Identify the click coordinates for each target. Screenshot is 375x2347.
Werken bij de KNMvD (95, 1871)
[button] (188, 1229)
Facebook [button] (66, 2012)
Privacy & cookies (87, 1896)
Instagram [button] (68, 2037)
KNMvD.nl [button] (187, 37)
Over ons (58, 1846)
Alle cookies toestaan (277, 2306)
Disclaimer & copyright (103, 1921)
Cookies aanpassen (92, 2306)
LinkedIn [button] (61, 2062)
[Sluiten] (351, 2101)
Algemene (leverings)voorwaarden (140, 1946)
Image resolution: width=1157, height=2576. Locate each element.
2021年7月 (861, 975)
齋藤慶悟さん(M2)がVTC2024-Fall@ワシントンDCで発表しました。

**Directions for this task:**
An exact copy of the lines from the one with "LinkedIn [button] (61, 2062)" through the final line of the entries is the whole answer.

**Reply to the exercise:**
LinkedIn [button] (61, 2062)
[Sluiten] (351, 2101)
Algemene (leverings)voorwaarden (140, 1946)
Image resolution: width=1157, height=2576. Locate each element.
2021年7月 (861, 975)
齋藤慶悟さん(M2)がVTC2024-Fall@ワシントンDCで発表しました。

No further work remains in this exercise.